BEA AquaLogic BPM suite is a set of business process management (BPM) tools. It combines workflow and process technology with enterprise application integration functionality. The suite consists of tools aimed for line of business personnel for creating business process models (AquaLogic BPM Designer), as well as tools for IT personnel to create actual business process applications directly from said models (AquaLogic BPM Studio). The completed business process applications are deployed on a production sever (AquaLogic BPM Enterprise Server), from which they integrate to backend applications and generate portal views for human interactions in the process. It also comes with a customizable tools for live business activity monitoring (BAM).
BEA AquaLogic User Interaction is a set of tools used to create portals, collaborative communities composite applications and other applications that use service architecture. These technologies work cross-platform.
BEA AquaLogic Enterprise Repository, a vital element of effective Service-oriented architecture life cycle governance, manages the metadata for any type of software asset, from business processes and Web Services to patterns, frameworks, applications, and components. It maps the relationships and interdependencies that connect these assets to improve impact analysis, promote and systematize software reuse, and measure the impact on the bottom line.

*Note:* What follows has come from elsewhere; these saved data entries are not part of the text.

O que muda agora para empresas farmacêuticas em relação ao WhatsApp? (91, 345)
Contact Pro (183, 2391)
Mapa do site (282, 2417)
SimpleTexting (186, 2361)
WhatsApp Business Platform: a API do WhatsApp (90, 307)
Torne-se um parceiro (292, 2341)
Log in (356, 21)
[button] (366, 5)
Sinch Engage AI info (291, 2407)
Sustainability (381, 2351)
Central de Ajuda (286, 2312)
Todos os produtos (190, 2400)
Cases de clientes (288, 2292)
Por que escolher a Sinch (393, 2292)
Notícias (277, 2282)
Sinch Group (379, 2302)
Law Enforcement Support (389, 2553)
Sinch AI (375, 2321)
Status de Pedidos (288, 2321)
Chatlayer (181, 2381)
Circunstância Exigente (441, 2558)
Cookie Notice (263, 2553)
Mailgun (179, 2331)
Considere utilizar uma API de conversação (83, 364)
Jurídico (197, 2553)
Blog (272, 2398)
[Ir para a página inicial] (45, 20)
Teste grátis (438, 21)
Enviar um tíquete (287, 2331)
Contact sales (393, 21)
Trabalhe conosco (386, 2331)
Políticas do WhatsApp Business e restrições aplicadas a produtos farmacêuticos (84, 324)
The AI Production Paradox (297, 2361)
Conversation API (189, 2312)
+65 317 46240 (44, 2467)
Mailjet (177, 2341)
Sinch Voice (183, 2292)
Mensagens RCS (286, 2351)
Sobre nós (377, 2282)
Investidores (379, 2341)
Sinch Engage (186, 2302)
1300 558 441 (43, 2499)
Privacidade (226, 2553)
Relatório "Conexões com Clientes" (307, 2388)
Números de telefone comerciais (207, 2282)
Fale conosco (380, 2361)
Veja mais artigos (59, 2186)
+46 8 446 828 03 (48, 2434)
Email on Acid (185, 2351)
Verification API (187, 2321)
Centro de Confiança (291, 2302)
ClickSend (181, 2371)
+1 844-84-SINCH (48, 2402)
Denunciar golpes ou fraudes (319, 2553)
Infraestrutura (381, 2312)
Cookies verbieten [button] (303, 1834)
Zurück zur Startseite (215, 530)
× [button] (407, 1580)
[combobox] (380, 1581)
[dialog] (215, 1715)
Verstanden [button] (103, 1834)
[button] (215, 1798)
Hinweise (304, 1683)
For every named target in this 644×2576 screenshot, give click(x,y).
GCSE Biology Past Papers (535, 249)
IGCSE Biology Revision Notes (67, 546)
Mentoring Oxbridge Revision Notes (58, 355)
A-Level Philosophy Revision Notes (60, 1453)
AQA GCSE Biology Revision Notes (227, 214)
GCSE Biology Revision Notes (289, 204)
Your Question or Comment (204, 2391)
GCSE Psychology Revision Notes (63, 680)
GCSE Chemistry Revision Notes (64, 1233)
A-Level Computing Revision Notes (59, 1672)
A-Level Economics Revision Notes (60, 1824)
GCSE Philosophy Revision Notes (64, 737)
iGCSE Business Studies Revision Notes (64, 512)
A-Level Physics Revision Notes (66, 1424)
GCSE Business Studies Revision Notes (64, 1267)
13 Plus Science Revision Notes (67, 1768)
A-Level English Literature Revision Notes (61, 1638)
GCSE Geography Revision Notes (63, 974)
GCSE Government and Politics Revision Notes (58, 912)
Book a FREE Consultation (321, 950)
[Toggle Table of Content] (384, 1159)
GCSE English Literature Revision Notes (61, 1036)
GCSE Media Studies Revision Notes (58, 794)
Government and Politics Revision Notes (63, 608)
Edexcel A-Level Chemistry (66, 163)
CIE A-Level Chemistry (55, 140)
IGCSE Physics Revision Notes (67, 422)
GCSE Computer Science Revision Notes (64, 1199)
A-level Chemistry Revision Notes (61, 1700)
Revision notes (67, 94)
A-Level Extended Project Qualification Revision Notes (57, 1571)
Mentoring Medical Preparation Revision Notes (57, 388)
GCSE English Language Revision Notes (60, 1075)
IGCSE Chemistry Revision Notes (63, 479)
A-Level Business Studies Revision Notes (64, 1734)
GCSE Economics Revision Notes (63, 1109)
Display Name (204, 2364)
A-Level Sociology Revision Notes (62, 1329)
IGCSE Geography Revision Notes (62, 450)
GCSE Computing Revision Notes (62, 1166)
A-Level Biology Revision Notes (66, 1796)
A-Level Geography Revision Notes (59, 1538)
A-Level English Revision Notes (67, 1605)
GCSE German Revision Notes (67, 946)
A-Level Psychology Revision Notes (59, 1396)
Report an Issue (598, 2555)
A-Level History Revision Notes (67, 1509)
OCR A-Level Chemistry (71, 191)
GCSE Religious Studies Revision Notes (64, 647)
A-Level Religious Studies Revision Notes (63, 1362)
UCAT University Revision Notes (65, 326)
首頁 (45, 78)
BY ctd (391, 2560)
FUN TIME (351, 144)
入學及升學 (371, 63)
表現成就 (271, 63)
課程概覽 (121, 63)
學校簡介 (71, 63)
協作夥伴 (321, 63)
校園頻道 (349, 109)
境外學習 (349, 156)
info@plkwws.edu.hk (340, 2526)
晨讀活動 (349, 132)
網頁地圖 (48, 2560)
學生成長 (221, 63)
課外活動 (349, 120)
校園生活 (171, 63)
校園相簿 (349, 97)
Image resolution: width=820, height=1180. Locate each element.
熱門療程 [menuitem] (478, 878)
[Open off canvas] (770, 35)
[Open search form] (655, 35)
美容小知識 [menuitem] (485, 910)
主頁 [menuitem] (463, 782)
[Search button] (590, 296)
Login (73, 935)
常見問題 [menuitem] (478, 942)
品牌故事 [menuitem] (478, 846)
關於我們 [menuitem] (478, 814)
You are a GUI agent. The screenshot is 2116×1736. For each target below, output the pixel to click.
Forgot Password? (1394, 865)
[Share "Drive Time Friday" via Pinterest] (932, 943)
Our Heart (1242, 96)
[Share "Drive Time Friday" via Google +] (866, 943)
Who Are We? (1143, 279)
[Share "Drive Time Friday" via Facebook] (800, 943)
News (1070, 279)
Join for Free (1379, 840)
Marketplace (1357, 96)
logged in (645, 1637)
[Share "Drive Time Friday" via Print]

BEA AquaLogic Service Bus is an enterprise service bus (ESB) with operational service-management that allows the interaction between services, routing relationships, transformations, and policies.
BEA AquaLogic Service Registry is a UDDI v3 registry with an embedded governance framework. It provides a repository where services can be registered and reused for developing or modifying applications.
BEA AquaLogic Data Services Platform (previously known as Liquid Data) provides tools for creating and managing different data services. It uses the XQuery language for data composition and transformation for a variety of data sources, including relational databases and web services.
BEA AquaLogic Enterprise Security is a security infrastructure application for distributed authentication, fine-grained entitlements and other security services. Features include allowing users to define access rules for applications without modifying the software itself, including JSP pages, EJBs and portlets.